When the British announced the capital shift in 1911, they were making a calculated statement about continuity with Mughal power — placing the new seat of empire adjacent to, not erasing, the walled city of Shahjahanabad. Lutyens incorporated red sandstone, Mughal dome forms, and Buddhist bell capitals into his neoclassical structures. The India Gate, completed in 1931, bears the names of 70,000 Indian soldiers who died in the First World War and the Third Anglo-Afghan War — a memorial that now anchors the most popular public promenade in any Asian capital.

Independent India inherited this machinery and made it its own. Nehru gave his celebrated "Tryst with Destiny" speech from the Parliament House — designed by Herbert Baker — at midnight on 14–15 August 1947. That building is now a museum piece, replaced by a new Parliament complex inaugurated in 2023. The Metro, which opened in 2002 and now carries millions of commuters daily across 390 km of track, has transformed a city historically choked by traffic into something navigable. Connaught Place — the circular commercial hub Lutyens planned as New Delhi's market town — remains one of the most recognisable urban centres in the country, its colonnaded Georgian arcades housing everything from international banks to street-food vendors. Delhi is the city that contains all of India's contradictions in a single postcode: imperial grandeur, democratic argument, Mughal poetry, and the constant, productive pressure of a capital that has been continuously reinventing itself for a thousand years.

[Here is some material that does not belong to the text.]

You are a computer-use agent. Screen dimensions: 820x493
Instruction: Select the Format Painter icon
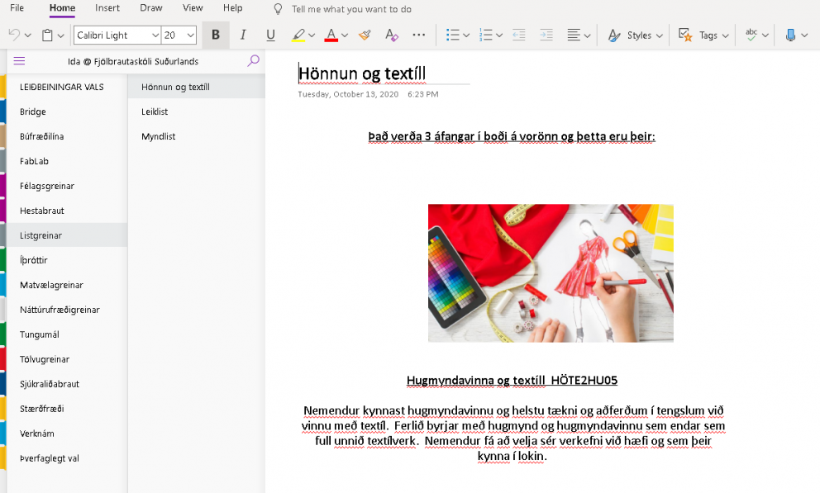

Frequently Asked Questions

What time zone is New Delhi, India in?
New Delhi is on Indian Standard Time (IST), permanently fixed at UTC+5:30. The IANA identifier is Asia/Kolkata. Despite being India's capital, New Delhi uses the same single national timezone as every other Indian city — no regional variants, no seasonal changes.
Why is the IANA timezone Asia/Kolkata and not Asia/NewDelhi?
IANA timezone identifiers are named after the most historically significant city at the time the zone was standardised. In 1906, when Indian Standard Time was formalised, Calcutta (now Kolkata) was the capital of British India. New Delhi was not built until 1931. The identifier Asia/Kolkata has been retained ever since, even though New Delhi is now the political capital.
Does New Delhi observe daylight saving time?
No. India abandoned daylight saving time after a brief experiment in 1962. New Delhi's clock is permanently fixed at UTC+5:30 — every day, every year, without exception.
What is the time difference between New Delhi and London?
New Delhi (UTC+5:30) leads London by 5 hours 30 minutes in UK winter (GMT) and 4 hours 30 minutes in UK summer (BST, UTC+1). New Delhi never changes — only London's offset shifts.
What is the time difference between New Delhi and New York?
New Delhi is 10 hours 30 minutes ahead of New York in US Eastern Standard Time (winter) and 9 hours 30 minutes ahead during US Eastern Daylight Time (summer). New Delhi's clock does not move.
What is the time difference between New Delhi and Dubai?
New Delhi (IST, UTC+5:30) is 1 hour 30 minutes ahead of Dubai (GST, UTC+4) year-round. Both cities use fixed offsets with no daylight saving, so this gap never changes.
What is the time difference between New Delhi and Islamabad?
New Delhi (IST, UTC+5:30) is 30 minutes ahead of Islamabad (PST, UTC+5) year-round. Pakistan Standard Time is a whole-hour offset; India's half-hour offset creates a consistent 30-minute gap between the two neighbouring capitals.
What is New Delhi known for?
New Delhi is India's capital and one of the few purpose-built national capitals of the 20th century — inaugurated in 1931 to Lutyens and Baker's design. Delhi as a whole contains three UNESCO World Heritage Sites: the Red Fort (1648), Humayun's Tomb (1572), and the Qutb Minar complex (begun c. 1193). India Gate, Rashtrapati Bhavan, and the 390-km Metro system are among its defining landmarks. The NCT of Delhi is home to over 30 million people, making it one of the largest urban agglomerations on Earth.